Bueno, mi hijo acaba de inscribirse aquí, y ha sido acosado por sus compañeros.

Su voz era suave, como si no estuviera molesta por nada, y la directora no pudo percibir nada en su tono.

Pero Rosa estaba hirviendo por dentro.

La directora asintió con la cabeza, reflexionando profundamente sobre las palabras de Rosa.

Había pensado en una buena respuesta.

—Lamento escuchar eso.

Dejó de tamborilear los dedos sobre la mesa y dio la respuesta que complacería a Rosa.

—Resolveremos su problema, pero por favor dígame el nombre del niño, señora.

Su voz llevaba algo parecido a una risa, para no hacer que la atmósfera fuera seria.

Rosa se alegró al escuchar las palabras de la directora.

Se volvió hacia Tobi, dándole suaves palmaditas en la cabeza.
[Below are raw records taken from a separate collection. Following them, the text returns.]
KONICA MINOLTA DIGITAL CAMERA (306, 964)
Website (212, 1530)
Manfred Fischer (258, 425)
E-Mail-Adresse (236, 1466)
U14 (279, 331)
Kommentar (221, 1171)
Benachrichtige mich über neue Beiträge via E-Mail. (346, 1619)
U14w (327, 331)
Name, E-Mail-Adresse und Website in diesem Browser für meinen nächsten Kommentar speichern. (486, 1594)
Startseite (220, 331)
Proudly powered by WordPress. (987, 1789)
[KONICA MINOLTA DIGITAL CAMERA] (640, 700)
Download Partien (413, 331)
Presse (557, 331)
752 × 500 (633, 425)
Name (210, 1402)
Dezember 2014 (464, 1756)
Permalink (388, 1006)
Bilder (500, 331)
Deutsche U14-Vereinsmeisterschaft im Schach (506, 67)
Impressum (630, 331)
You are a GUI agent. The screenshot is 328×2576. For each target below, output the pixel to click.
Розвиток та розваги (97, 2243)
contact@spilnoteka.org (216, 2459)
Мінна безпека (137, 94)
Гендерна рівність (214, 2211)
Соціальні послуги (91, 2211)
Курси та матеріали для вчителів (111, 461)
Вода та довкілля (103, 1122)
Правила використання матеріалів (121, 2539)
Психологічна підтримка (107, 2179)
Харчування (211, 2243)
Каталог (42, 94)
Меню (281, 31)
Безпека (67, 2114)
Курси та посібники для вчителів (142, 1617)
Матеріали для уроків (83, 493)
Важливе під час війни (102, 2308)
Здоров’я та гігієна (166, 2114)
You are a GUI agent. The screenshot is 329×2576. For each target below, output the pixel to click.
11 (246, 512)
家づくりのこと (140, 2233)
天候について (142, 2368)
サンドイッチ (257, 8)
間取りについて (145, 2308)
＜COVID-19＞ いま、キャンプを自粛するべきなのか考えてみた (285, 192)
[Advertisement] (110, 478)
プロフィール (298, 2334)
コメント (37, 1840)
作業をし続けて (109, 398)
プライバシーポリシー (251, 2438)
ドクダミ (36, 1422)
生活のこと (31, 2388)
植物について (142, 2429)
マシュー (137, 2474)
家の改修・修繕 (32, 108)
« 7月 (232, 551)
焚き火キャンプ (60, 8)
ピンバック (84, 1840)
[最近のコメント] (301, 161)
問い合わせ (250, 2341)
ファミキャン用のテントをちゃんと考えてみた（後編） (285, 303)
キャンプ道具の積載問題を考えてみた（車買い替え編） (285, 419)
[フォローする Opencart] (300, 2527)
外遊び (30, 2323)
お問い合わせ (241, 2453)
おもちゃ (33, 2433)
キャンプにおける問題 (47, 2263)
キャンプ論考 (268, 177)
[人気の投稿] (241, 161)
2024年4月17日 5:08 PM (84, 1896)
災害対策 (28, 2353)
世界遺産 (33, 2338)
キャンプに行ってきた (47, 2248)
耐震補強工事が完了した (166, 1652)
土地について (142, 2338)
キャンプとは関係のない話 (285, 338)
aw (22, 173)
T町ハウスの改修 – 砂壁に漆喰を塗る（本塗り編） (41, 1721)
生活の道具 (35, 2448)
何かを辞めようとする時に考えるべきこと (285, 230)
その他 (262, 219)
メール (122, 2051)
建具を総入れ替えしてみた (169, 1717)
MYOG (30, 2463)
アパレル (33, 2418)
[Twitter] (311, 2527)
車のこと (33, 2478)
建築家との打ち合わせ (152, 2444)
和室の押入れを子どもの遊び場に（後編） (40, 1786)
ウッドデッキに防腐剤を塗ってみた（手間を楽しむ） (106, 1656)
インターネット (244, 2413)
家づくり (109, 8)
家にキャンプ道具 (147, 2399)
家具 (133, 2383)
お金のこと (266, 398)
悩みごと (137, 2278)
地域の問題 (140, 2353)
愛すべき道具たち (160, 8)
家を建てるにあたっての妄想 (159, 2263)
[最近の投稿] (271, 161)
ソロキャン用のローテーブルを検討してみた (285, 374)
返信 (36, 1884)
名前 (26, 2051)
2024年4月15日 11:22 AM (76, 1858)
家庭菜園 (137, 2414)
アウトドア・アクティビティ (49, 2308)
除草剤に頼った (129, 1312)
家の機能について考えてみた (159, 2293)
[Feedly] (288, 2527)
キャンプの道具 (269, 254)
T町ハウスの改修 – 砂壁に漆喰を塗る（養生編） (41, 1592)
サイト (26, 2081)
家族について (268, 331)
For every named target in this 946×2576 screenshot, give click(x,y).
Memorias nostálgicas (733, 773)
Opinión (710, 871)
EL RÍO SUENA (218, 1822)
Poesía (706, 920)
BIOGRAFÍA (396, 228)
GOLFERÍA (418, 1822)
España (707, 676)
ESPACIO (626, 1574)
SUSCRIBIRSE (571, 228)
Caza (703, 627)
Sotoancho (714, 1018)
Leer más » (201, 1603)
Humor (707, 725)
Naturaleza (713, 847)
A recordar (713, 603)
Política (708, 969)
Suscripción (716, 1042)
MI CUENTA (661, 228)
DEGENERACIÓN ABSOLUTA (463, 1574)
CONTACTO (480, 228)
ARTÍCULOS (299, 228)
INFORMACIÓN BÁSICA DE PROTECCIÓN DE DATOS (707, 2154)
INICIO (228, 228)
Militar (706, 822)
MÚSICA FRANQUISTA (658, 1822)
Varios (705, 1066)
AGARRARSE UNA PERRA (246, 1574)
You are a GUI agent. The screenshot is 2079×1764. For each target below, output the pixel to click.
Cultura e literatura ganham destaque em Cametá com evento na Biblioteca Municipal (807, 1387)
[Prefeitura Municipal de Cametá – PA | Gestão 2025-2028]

—Vamos, hijo —le preguntó, comenzando suavemente con sus palabras—.

¿Cuál es el nombre del niño que te acosó?

Su voz era suave.

Tobi levantó su pequeña cabeza, mirando a su madre.

Jugueteó ligeramente con su mano antes de abrir la boca, a punto de explicar.

—Su nombre es…

—Tobi se rascó su pequeña cabeza, recordando el nombre—.

Es Jaffrey —completó sus palabras con una amplia sonrisa, como si hubiera resuelto un gran rompecabezas.

La directora miró a Tobi, escuchando su pequeña voz.

Elogió en su corazón que el niño fuera inteligente antes de decirle a Rosa con un asentimiento:
—Llamaré a ese niño y hablaremos con él sobre el acoso.

¿Está bien?

La voz de la directora era suave, y su corazón latía un poco más rápido.

Por hoy, solo quería evitar problemas.

Rosa frunció el ceño y luego sonrió.

Asintió, aceptando las palabras de la directora.

—Muy bien entonces, confío en usted para esto.

Creo que cumplirá sus palabras.

No quiero más quejas sobre mi hijo siendo acosado.

“””
Rosa se volvió hacia Tobi.

—Hijo, vamos a casa —su voz llevaba una sonrisa.

Tomó la mano de Tobi, observándolo asentir a sus palabras.

Luego él se bajó lentamente de su asiento, mientras Rosa lo guiaba hacia afuera.

La directora se sintió intimidada por la dama que parecía gentil pero era una madre feroz y protectora.

Murmuró por lo bajo y comenzó a pensar en cómo contactar a los padres de ese niño.

…

Rosa abrió la puerta, entrando a la casa con Tobi.

Había sido un día largo.

Suspiró, dejando a Tobi en el sofá y luego encendiendo la televisión para él.

—Cariño, iré a preparar la cena para nosotros —dijo con una sonrisa, alborotando un poco su cabello.

Era Oso Conejito lo que estaba en la televisión.

Viendo a Rosa ocupada en la cocina, Tobi miraba los dibujos animados seriamente, con sus ojos concentrados y apenas parpadeando.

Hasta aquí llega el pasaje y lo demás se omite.